Millie told me the origin of the EE department at MIT and how they came to include CS (computer science) in the department. My impression was actually that Millie played a very important role in making that decision — but, of course, she never officially took credit for it. I could absolutely believe that she had a large role in this, as she is always keen on new directions and new development. Nowadays, the CS part of the department is even bigger than EE. Although many people have already forgotten how these two departments wound up joined, I am really thankful that I could get to know it through Millie.

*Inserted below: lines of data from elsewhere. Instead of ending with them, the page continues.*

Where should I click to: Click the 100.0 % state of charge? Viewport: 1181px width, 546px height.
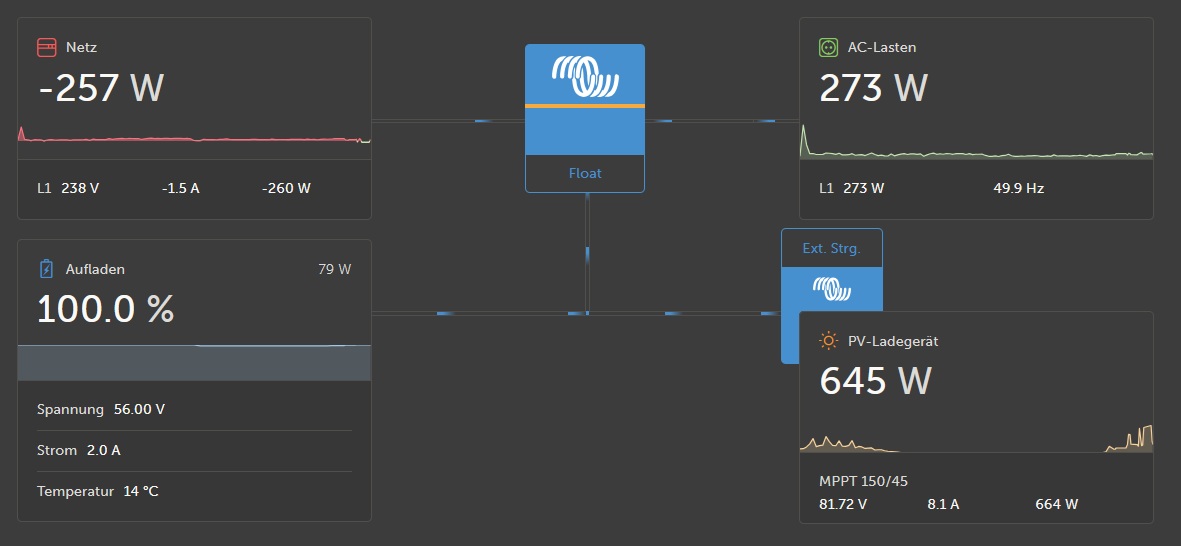106,309
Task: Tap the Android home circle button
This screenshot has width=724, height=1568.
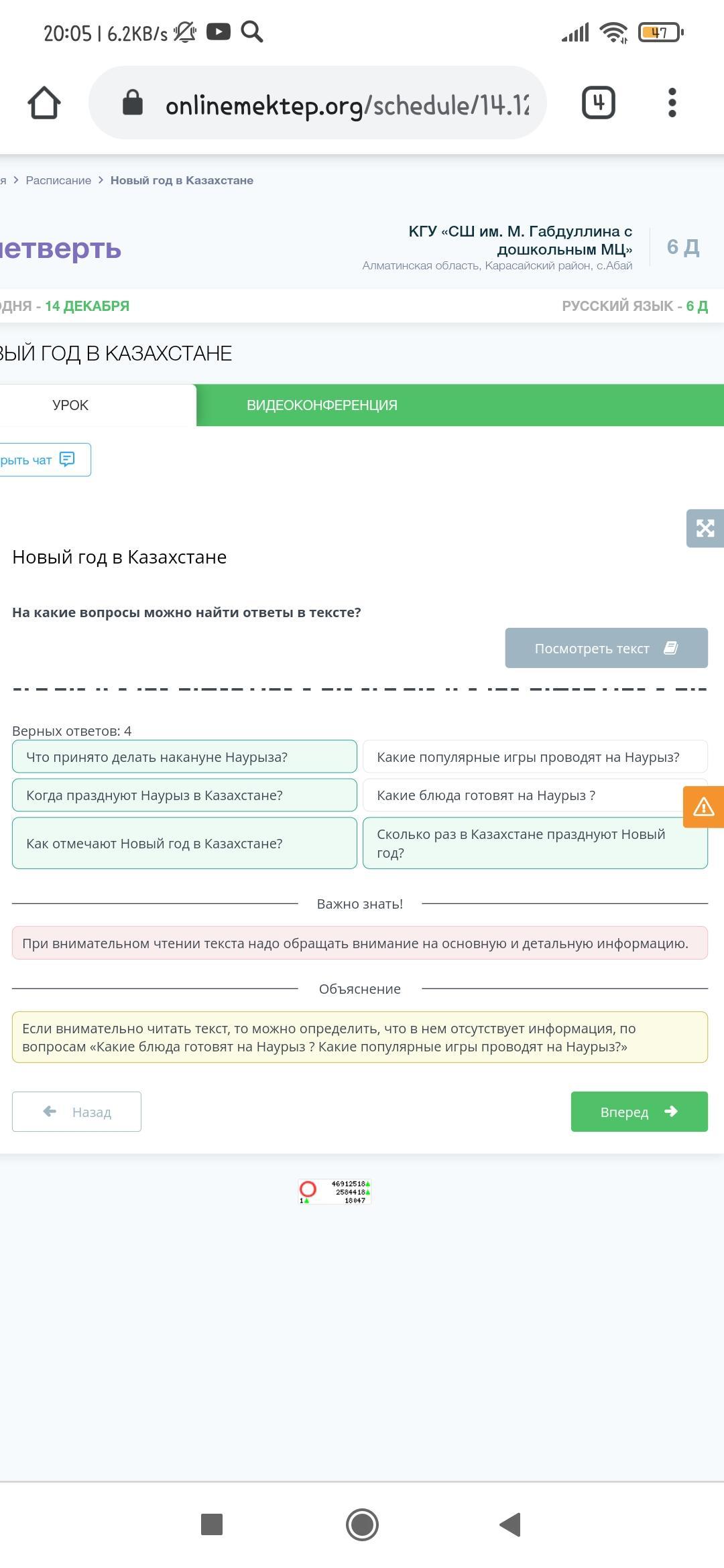Action: pos(362,1524)
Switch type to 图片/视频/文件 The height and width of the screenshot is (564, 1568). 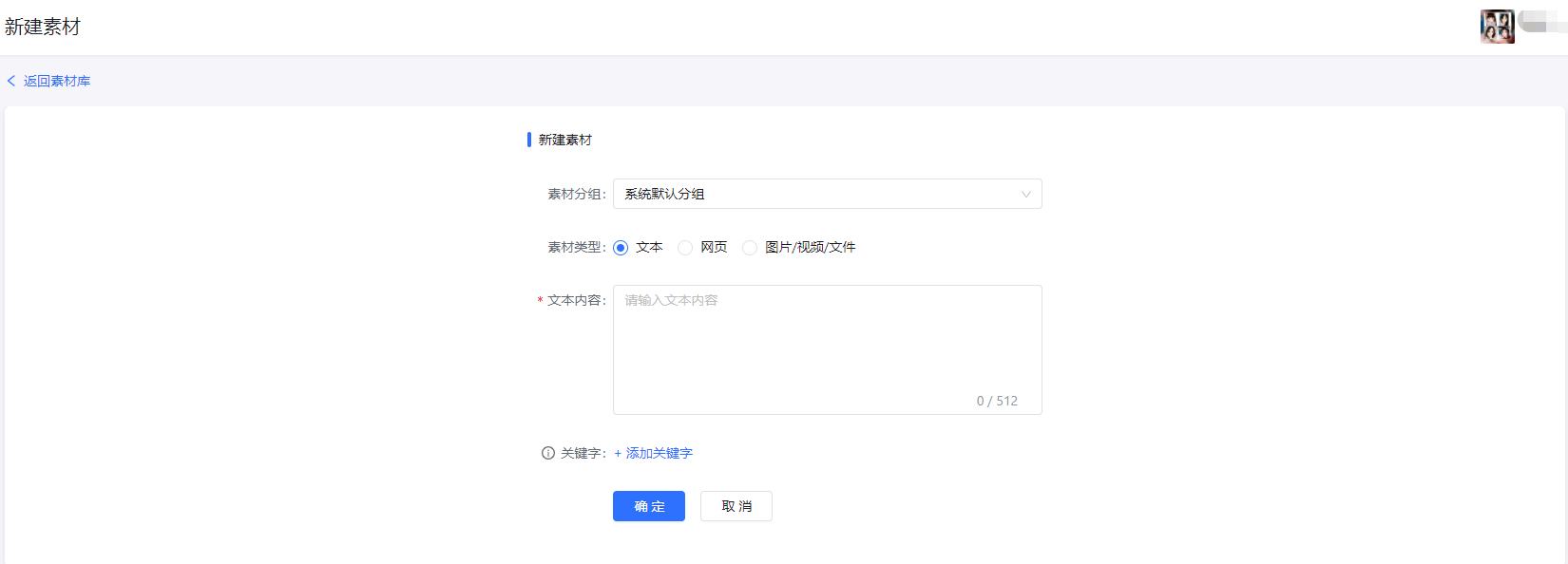click(x=750, y=248)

I’d like to mention Millie’s influence in China, briefly. I know that Millie had previously interacted a lot with Xiexi De, who studied in MIT and was an influential figure in the Chinese government/science field many years ago. Millie visited her in China very early on (I think in the 70’s). In the more recent decades, she’s visited China multiple times, especially to visit Peking University, and to meet with Prof. HuiMing Cheng in Shenyang. Once, I accompanied Millie on her trip to Peking University. This was early in my career, and it was the first time I saw Millie make certain to allocate time so she could meet with female students and encourage them to pursue a career in science. This had a profound impact on me.

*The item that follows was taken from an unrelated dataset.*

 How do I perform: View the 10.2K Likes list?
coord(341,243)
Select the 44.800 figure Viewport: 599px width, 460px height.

Millie also told me a lot of stories about her family, and throughout these anecdotes, she had gave me suggestions about balancing work and family life. She told me about Mrs. Terzian, who helped her to take care of the kids and the household. When Mrs. Terzian wasn’t around, Millie and Gene both split the duties of taking care of the children, which was unusual for that time. I saw so much love in the relationships that Millie had with her big, big family — a family that Millie extended to encompass those who helped her and the students she cared about. It’s no wonder so many people liked to work with Millie for a long time!
Millie also mentioned the many different trips she took with her family, and told me that those were really good for the family. Even as an octogenarian, Millie would take family members with her on her trips to other countries and lectures and award ceremonies, and everyone really enjoyed it. Through our conversations I also got to know Remon and Nancy, cousins who were so close that they felt more like immediate family. She always made it clear to me that Remon was like another son, to her, and she expressed her gratitude that he and Nancy helped Leora to recover from a very bad bicycle accident. I also found that Millie respected all of her children’s ideas and thoughts very much (I had always wanted to exert some authority on my kids, to make sure they are well behaved and have many opportunities in their future), but Millie encouraged her children and respected them even when they thought differently from her. Overall, I found Millie’s stories about her family very helpful for me in terms of my own family, and I am still trying to learn from her example.
To conclude, I'm so thankful that God has brought Millie and Gene and all their family into my life. I have all these sweet memories that I really treasure. I can never buy anything like them with money. The memories of me and Millie and the lessons she taught me will accompany me throughout all my future journeys, and I am privileged to have been enlightened in this way.
I hope we can all continue to carry on Millie's legacy. I know I certainly will.